We define “EBITDA” as net (loss) income, as defined by GAAP, before interest expense, provision for income taxes and depreciation and amortization. We define “Consolidated Adjusted EBITDA” as EBITDA before equity-based compensation expense and the impact, which may be recurring in nature, of transaction, restructuring and integration related costs, impairment charges, changes in the fair value of warrant liabilities, non-cash mark-to-market adjustments, certain non-capitalizable costs necessary to place the Conway extract and ready-to-drink facility into commercial production, the write off of unamortized deferred financing costs, costs incurred as a result of the early repayment of debt, gains or losses on dispositions, and other similar or infrequent items (although we may not have had such charges in the periods presented). We believe EBITDA and Consolidated Adjusted EBITDA are important supplemental measures to net (loss) income because they provide additional information to evaluate our operating performance on an unleveraged basis.

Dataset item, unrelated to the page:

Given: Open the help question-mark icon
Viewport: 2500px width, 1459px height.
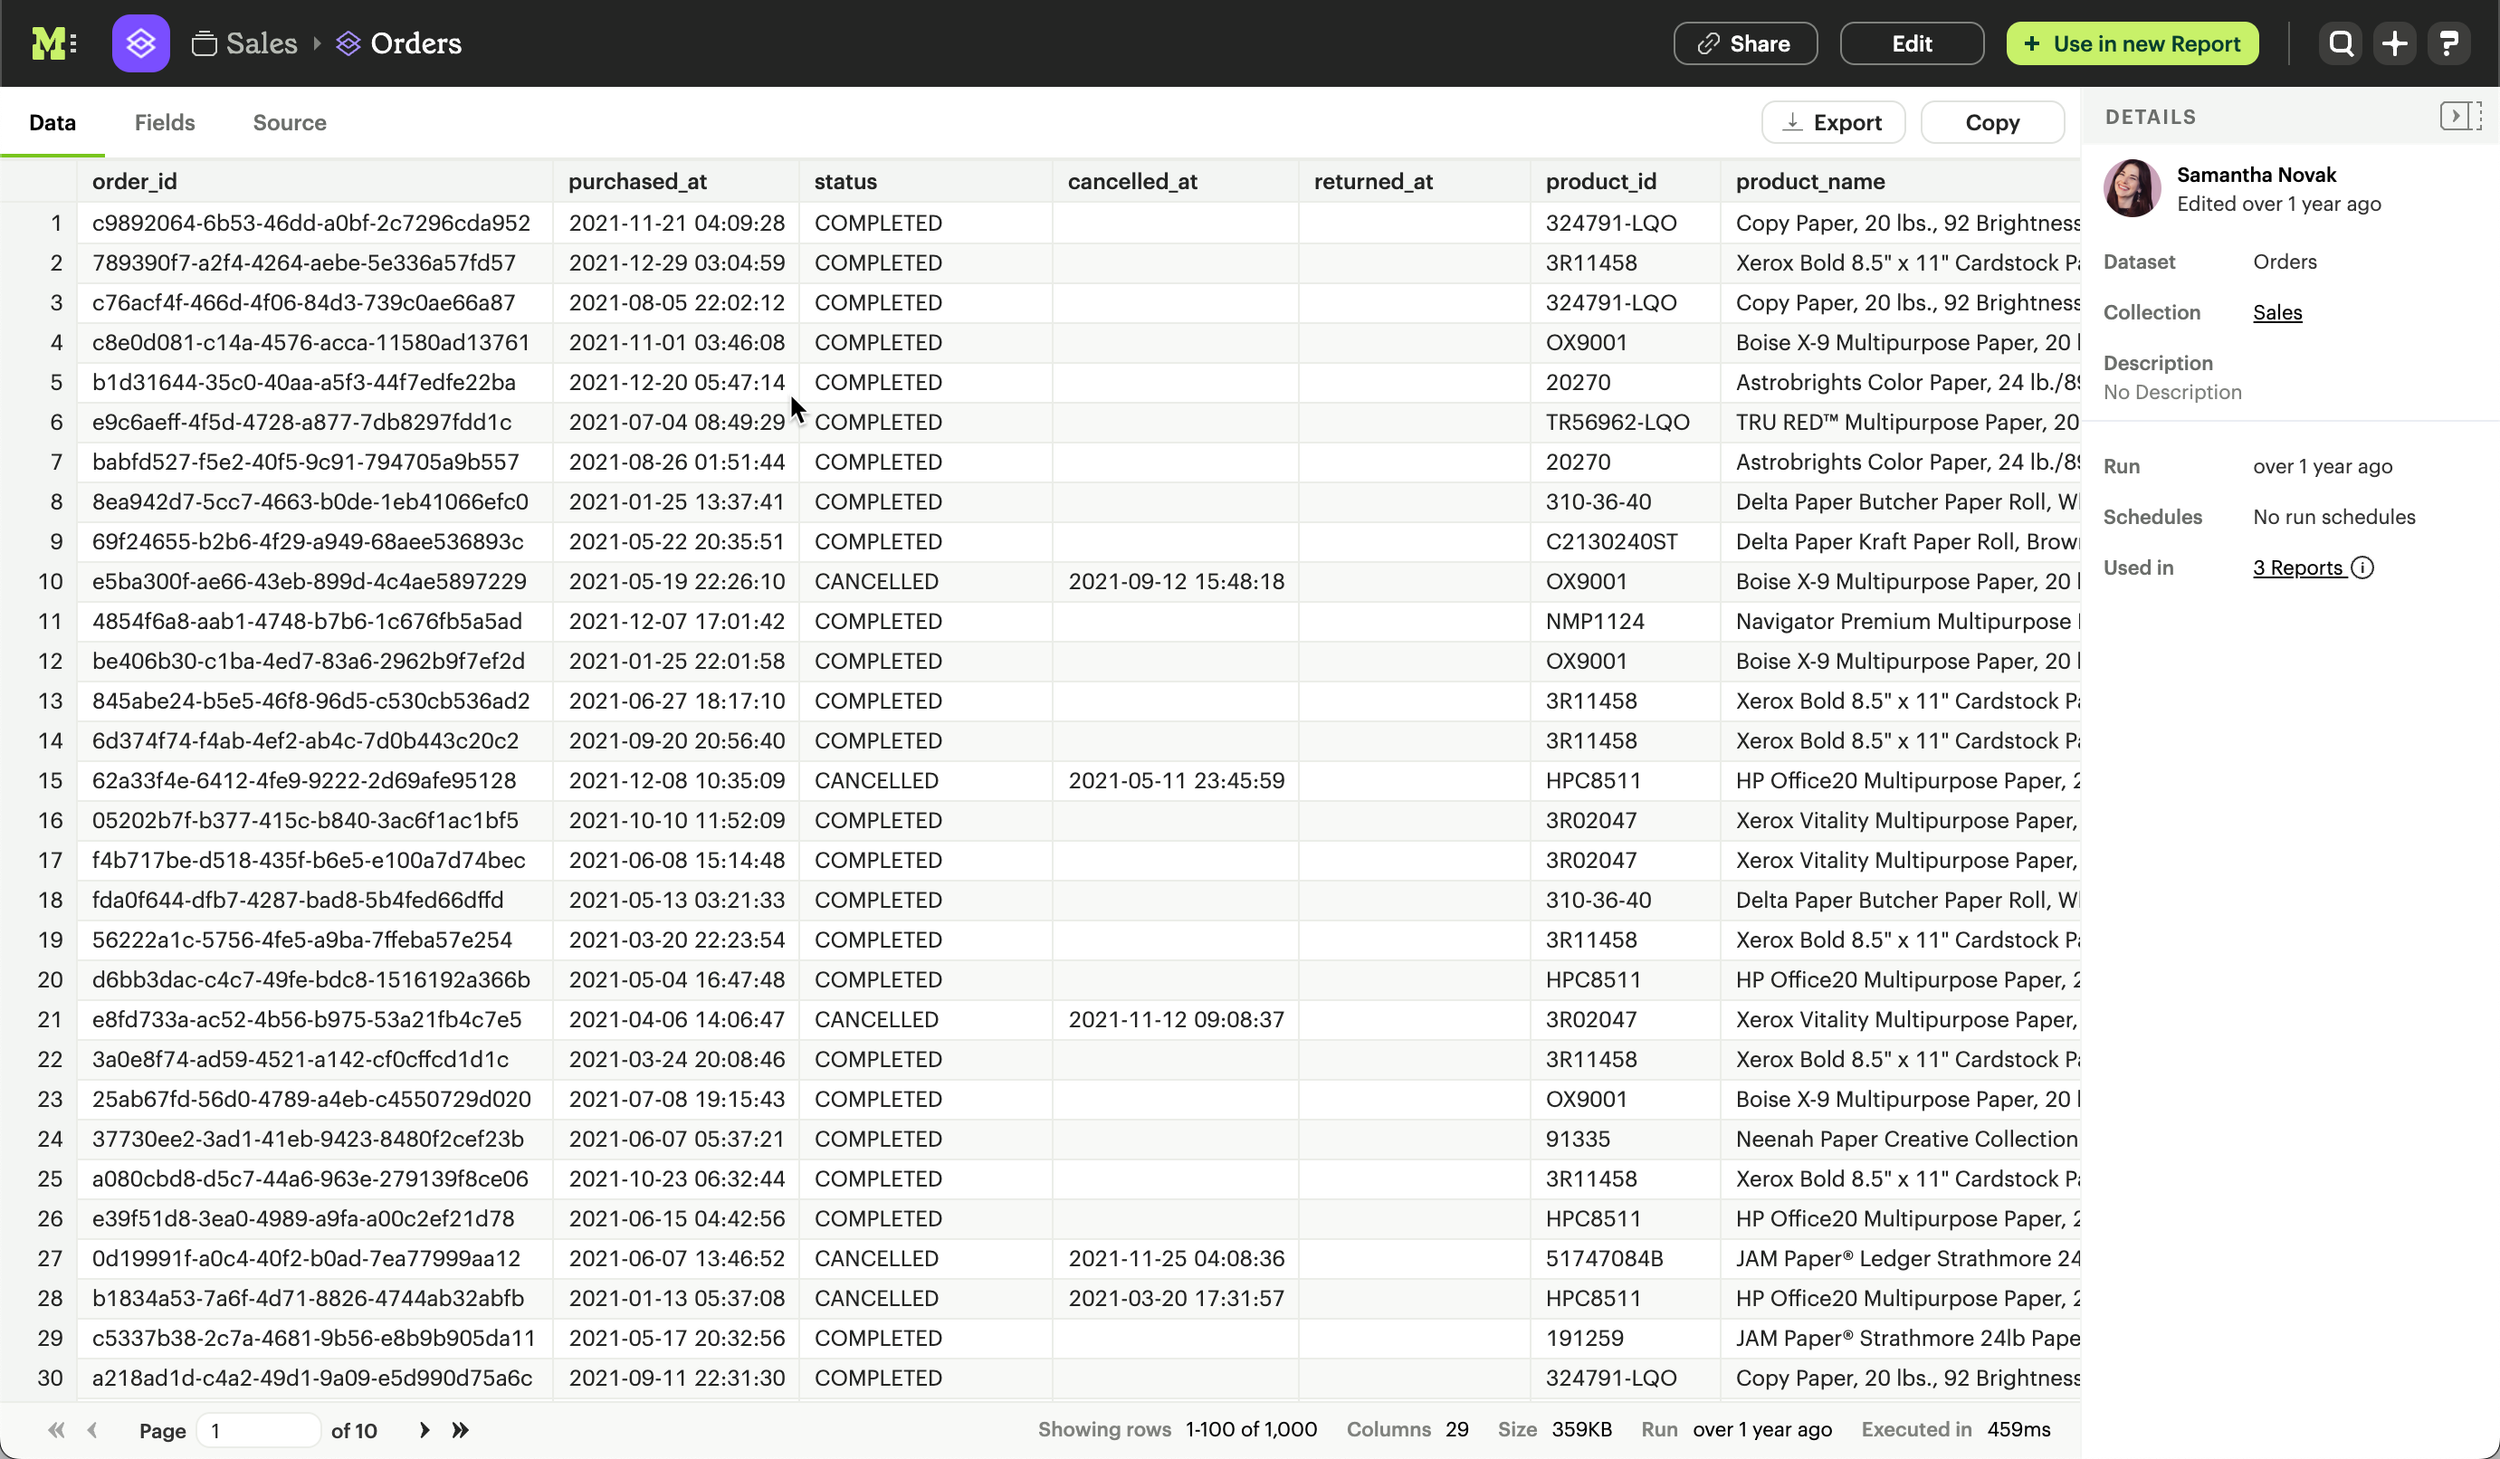Looking at the screenshot, I should click(x=2448, y=43).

Since EBITDA and Consolidated Adjusted EBITDA are not measures calculated in accordance with GAAP, they should be viewed in addition to, and not be considered as alternatives for, net income (loss) determined in accordance with GAAP. Further, our computations of EBITDA and Consolidated Adjusted EBITDA may not be comparable to that reported by other companies that define EBITDA and Consolidated Adjusted EBITDA differently than we do.